Last year she oversaw a $1.25 million renovation at St. Francis Hospital that included a new entrance, grab-n-go beverage cooler, Starbucks coffee kiosk, digital signage highlighting nutrition facts and allergens and the “Go Health!” service island providing healthy meal combinations and snacks, to name just a few of the highlights.
Embracing Challenges
Perhaps her biggest challenge came in 2007, when the St. Francis South campus transitioned from contract management to self-op. Within a two-week period, the new director of the facility oversaw a kitchen renovation, dining room expansion, the addition of a physicians lounge and the implementation of room service.
“It was 24-7 construction and I probably worked five weeks straight without a day off,” Coston recalls. “It was an unbelievable time, but it was great.”
Room service has since expanded to the entire system, including a special pediatric menu, and patient satisfaction scores have increased across the board while costs and waste have decreased.
Coston shows off a recently expanded storeroom. She’s in the middle of five different renovation projects now.
Coston started at St. Francis as an assistant manager in a production area in 1987 and quickly worked her way up the management ranks and was promoted to foodservice director in 1998. A few years ago, she left the hospital to work for U.S. Foods as manager of customer operations, but returned to her old spot four months later in 2011. She loved the job, but not the travel.
“I am extremely thankful and honored they took me back,” says Coston, who was promoted to executive director in December of 2012 and has since added the other support services to her list of responsibilities.

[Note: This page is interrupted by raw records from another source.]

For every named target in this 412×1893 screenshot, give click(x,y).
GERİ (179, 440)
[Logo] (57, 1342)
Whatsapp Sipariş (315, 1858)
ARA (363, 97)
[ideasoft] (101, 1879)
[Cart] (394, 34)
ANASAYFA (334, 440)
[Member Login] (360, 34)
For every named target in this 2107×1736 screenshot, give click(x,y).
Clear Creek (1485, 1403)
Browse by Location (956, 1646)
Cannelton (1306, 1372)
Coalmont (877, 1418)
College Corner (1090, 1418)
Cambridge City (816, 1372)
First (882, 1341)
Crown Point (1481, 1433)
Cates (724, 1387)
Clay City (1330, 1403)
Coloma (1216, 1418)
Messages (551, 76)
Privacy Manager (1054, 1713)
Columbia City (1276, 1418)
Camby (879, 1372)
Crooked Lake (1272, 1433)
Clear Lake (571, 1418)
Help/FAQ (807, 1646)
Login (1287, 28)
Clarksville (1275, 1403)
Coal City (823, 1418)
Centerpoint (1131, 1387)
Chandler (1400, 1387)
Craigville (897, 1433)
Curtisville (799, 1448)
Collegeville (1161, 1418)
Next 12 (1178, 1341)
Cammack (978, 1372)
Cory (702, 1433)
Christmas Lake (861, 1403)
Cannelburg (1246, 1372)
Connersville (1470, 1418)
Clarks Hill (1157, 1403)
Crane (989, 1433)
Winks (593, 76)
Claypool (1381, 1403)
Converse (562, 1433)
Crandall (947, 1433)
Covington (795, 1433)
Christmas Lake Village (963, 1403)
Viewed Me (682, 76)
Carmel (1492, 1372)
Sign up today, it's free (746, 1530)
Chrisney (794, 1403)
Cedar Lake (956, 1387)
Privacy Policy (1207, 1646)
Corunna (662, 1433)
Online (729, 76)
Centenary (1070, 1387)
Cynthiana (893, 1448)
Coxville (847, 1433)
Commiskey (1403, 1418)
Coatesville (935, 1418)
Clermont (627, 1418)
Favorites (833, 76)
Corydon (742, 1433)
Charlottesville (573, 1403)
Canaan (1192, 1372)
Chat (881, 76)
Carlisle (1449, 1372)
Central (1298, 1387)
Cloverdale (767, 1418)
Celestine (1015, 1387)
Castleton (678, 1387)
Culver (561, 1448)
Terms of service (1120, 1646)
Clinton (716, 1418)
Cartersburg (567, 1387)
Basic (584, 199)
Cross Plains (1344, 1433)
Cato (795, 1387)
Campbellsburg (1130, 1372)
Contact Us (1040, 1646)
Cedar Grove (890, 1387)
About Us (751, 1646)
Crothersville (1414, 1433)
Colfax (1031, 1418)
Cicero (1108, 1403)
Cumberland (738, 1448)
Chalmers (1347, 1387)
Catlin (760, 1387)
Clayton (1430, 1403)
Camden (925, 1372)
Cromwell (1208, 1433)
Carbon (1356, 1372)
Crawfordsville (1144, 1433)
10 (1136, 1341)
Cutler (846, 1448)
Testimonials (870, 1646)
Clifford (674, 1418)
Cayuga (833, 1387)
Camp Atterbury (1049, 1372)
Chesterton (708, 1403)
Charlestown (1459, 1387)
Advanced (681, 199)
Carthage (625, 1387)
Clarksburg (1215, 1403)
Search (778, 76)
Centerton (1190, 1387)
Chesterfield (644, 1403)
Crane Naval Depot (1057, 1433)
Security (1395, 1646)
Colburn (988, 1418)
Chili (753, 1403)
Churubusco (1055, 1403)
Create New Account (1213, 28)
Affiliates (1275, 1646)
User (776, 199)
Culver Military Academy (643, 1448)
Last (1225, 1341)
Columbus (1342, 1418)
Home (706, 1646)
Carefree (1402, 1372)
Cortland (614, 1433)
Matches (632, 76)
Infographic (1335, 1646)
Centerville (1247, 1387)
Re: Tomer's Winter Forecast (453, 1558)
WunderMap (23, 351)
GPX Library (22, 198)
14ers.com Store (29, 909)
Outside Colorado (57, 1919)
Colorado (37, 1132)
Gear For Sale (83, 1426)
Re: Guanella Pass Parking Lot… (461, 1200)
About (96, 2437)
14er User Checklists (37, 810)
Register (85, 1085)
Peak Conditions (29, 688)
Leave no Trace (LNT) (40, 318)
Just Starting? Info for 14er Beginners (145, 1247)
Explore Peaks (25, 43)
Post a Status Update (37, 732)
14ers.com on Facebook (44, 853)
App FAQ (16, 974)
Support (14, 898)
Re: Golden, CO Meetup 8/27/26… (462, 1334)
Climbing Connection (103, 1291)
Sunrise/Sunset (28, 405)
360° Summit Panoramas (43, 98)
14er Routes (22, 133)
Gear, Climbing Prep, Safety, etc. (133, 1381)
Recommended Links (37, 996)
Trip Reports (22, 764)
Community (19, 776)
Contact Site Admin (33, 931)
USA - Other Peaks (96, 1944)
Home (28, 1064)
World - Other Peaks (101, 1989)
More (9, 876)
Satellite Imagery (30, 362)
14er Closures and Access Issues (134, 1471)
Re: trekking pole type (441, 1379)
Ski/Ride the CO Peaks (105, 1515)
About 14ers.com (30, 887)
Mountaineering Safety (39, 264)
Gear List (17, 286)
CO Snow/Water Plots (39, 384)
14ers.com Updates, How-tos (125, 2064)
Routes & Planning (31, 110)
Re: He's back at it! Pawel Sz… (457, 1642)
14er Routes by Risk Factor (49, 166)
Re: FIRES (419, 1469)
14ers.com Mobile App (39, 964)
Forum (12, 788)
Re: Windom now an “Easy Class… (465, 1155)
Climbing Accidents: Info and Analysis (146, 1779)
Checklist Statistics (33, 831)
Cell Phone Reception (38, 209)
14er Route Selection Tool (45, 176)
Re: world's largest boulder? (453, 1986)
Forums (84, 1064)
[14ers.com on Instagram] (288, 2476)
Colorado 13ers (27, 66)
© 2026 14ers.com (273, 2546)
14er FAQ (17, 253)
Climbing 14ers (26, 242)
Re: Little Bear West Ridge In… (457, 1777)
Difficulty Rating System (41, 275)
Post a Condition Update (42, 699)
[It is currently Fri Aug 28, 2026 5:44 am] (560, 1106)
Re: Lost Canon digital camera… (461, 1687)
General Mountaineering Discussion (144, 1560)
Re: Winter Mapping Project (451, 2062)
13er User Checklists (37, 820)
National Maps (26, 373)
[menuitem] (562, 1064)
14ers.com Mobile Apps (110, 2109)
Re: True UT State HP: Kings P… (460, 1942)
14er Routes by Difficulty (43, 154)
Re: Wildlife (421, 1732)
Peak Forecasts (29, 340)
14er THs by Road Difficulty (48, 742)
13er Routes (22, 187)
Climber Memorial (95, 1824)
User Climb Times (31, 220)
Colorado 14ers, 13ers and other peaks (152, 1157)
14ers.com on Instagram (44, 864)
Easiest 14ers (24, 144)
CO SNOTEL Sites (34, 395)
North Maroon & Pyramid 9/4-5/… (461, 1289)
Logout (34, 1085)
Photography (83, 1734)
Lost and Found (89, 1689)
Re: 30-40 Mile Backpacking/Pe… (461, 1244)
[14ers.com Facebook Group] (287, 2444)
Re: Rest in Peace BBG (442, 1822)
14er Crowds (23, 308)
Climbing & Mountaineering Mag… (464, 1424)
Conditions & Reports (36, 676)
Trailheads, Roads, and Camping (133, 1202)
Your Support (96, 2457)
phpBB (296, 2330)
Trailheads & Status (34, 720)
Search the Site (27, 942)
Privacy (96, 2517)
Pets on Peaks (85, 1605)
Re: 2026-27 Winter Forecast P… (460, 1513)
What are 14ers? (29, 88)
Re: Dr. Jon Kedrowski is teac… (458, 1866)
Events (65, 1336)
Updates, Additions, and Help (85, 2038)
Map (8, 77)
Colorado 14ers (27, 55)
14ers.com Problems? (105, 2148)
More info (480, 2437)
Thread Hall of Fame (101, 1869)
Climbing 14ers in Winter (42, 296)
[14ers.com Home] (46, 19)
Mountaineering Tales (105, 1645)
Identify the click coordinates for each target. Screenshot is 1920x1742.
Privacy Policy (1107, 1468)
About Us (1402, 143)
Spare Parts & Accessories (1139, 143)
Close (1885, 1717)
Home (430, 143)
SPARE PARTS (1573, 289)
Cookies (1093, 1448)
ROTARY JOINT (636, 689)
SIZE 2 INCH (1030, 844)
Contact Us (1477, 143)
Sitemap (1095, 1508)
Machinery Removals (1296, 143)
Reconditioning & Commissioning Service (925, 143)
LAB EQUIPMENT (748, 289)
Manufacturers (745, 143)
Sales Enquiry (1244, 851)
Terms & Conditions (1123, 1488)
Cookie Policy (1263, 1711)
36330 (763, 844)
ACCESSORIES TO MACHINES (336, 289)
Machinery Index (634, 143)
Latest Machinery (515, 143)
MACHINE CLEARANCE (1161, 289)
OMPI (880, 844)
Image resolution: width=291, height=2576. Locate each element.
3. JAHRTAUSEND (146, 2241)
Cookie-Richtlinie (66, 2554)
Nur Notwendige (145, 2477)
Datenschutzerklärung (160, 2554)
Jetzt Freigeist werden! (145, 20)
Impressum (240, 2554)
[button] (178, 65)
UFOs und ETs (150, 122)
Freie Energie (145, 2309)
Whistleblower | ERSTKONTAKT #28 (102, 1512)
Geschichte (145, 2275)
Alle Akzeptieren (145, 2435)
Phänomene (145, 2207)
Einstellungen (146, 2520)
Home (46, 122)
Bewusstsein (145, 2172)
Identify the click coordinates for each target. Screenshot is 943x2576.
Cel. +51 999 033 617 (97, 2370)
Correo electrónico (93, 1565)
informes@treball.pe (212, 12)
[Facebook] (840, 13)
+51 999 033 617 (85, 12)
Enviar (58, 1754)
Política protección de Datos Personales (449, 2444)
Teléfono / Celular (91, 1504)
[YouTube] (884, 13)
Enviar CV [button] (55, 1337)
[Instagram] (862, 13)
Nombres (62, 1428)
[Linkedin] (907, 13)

It is all a childhood dream come true. Coston knew from a young age she wanted to become a dietitian after babysitting for one when she was just 14 or 15. She graduated from Oklahoma State with a bachelor’s degree in nutrition and later added an MBA to better understand the business side of foodservice. Now she’s excited to give back to the association that helped her along the way.
“When I first became foodservice director, I thought ‘Oh my goodness, all the responsibility is on me, ” she says. “I knew I had to be really engaged with what is happening in the industry and that’s how I got started with HFM (AHF’s predecessor). So much of what we learn is outside these walls. If you stay within your organization, you’re not going to grow. You learn by getting involved and I’m excited about becoming president of AHF.”